Start Data records

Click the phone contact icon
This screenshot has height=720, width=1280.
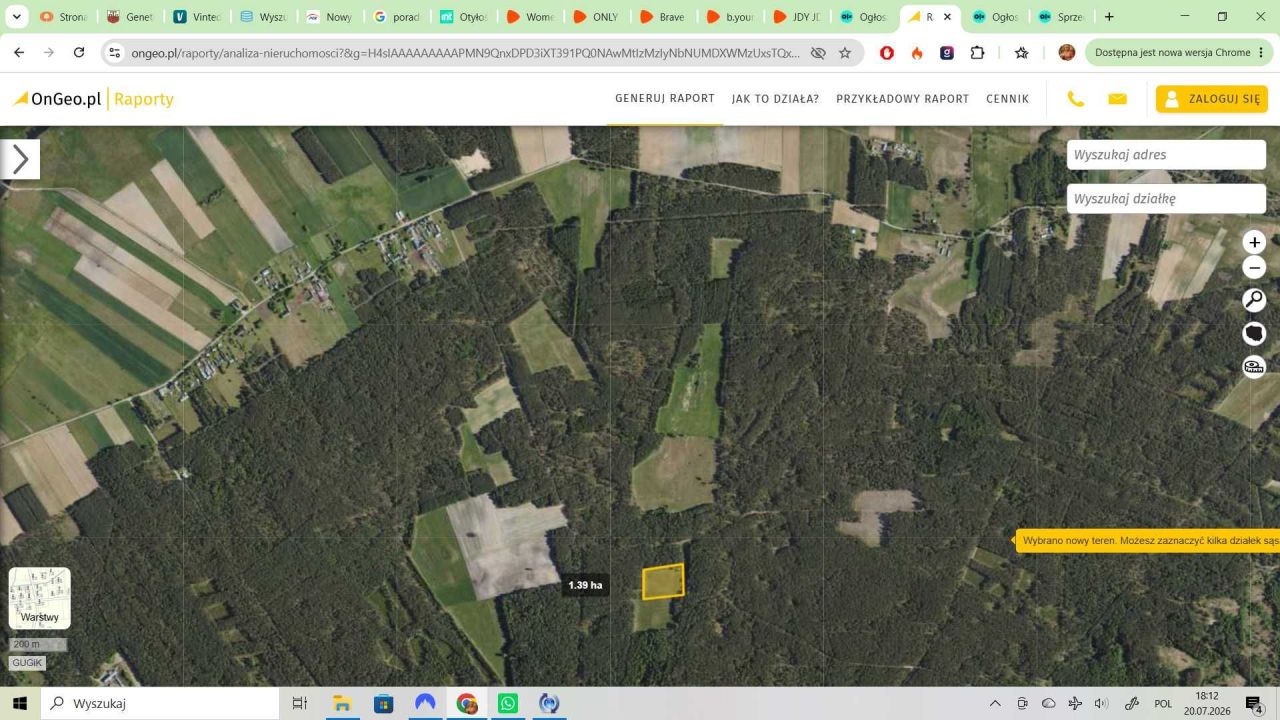coord(1076,99)
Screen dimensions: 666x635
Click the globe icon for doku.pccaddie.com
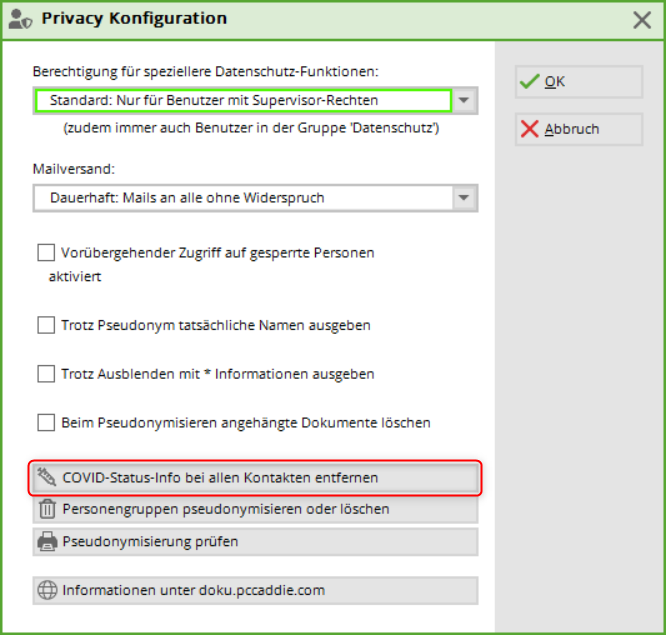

End Data records

> _What is being asked_
Write out every line of the records again, requests included, but scale each coordinate in the answers by 0.4 and round to whole numbers, with halves rounding up. Leave the pictures out of your answer.

> _Solution_
Click the phone contact icon
This screenshot has height=720, width=1280.
coord(430,40)
Screen dimensions: 666x635
Click the globe icon for doku.pccaddie.com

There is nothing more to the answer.